- Dataset excerpts

— start —

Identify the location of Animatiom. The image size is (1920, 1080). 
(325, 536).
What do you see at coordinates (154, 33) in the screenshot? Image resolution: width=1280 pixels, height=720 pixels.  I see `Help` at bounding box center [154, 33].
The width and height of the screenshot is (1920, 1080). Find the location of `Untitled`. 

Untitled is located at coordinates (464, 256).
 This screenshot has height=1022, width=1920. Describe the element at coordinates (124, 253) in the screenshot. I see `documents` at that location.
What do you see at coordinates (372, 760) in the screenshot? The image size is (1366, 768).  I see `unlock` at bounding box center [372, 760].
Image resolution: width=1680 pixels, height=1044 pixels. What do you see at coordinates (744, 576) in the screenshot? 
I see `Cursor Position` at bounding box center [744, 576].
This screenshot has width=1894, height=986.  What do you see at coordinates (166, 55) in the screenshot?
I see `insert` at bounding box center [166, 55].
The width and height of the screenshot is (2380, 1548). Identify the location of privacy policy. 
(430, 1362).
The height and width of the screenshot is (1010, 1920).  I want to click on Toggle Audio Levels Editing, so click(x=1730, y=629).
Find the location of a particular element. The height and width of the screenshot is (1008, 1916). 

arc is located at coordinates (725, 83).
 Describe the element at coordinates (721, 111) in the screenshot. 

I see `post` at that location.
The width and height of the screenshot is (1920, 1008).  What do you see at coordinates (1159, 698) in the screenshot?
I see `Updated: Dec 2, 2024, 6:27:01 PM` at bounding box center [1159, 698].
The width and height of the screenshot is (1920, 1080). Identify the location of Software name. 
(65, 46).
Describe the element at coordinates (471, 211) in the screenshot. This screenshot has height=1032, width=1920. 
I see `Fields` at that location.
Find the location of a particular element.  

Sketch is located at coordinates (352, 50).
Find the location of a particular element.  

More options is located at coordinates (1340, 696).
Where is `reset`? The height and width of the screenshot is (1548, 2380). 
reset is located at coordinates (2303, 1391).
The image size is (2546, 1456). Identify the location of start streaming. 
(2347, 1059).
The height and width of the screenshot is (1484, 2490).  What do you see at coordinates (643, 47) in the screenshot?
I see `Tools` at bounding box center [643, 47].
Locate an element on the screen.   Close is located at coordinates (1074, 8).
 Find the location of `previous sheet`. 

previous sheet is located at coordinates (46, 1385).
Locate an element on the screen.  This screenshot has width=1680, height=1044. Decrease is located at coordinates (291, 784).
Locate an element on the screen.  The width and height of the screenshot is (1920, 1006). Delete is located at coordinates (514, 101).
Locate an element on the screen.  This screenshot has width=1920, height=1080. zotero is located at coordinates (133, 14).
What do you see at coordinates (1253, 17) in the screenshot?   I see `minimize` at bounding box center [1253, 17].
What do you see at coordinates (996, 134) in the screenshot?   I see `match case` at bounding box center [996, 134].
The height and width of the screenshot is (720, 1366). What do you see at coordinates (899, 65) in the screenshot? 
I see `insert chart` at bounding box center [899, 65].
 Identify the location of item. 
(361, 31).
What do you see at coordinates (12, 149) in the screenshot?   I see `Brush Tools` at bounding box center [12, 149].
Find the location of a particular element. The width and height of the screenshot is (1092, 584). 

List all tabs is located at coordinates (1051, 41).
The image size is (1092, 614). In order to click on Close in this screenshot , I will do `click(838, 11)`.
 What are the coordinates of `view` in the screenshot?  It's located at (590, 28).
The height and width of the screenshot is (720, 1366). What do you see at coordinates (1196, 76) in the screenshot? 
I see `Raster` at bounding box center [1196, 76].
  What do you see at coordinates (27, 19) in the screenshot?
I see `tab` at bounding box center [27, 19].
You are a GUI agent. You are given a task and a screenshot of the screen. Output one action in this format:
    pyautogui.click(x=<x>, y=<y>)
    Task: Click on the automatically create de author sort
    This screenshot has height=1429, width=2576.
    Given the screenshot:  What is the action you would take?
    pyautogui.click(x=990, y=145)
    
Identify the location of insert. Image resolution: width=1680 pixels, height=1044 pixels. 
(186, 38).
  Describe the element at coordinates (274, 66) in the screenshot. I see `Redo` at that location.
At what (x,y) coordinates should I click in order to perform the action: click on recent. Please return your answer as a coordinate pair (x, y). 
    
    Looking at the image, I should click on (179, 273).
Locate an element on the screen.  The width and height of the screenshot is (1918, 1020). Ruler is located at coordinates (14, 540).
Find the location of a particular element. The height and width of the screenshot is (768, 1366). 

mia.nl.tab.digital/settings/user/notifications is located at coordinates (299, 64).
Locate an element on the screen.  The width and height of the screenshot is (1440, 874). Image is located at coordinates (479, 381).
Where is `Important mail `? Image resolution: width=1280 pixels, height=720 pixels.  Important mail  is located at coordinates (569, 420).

— end —

- Requirement
Copy the lines of the listing above word for word, everything from the line containing "coordinates (133, 14)." down to the line containing "What do you see at coordinates (12, 149)".

- Result of the exercise
Locate an element on the screen.  This screenshot has width=1920, height=1080. zotero is located at coordinates (133, 14).
What do you see at coordinates (1253, 17) in the screenshot?   I see `minimize` at bounding box center [1253, 17].
What do you see at coordinates (996, 134) in the screenshot?   I see `match case` at bounding box center [996, 134].
The height and width of the screenshot is (720, 1366). What do you see at coordinates (899, 65) in the screenshot? 
I see `insert chart` at bounding box center [899, 65].
 Identify the location of item. 
(361, 31).
What do you see at coordinates (12, 149) in the screenshot?   I see `Brush Tools` at bounding box center [12, 149].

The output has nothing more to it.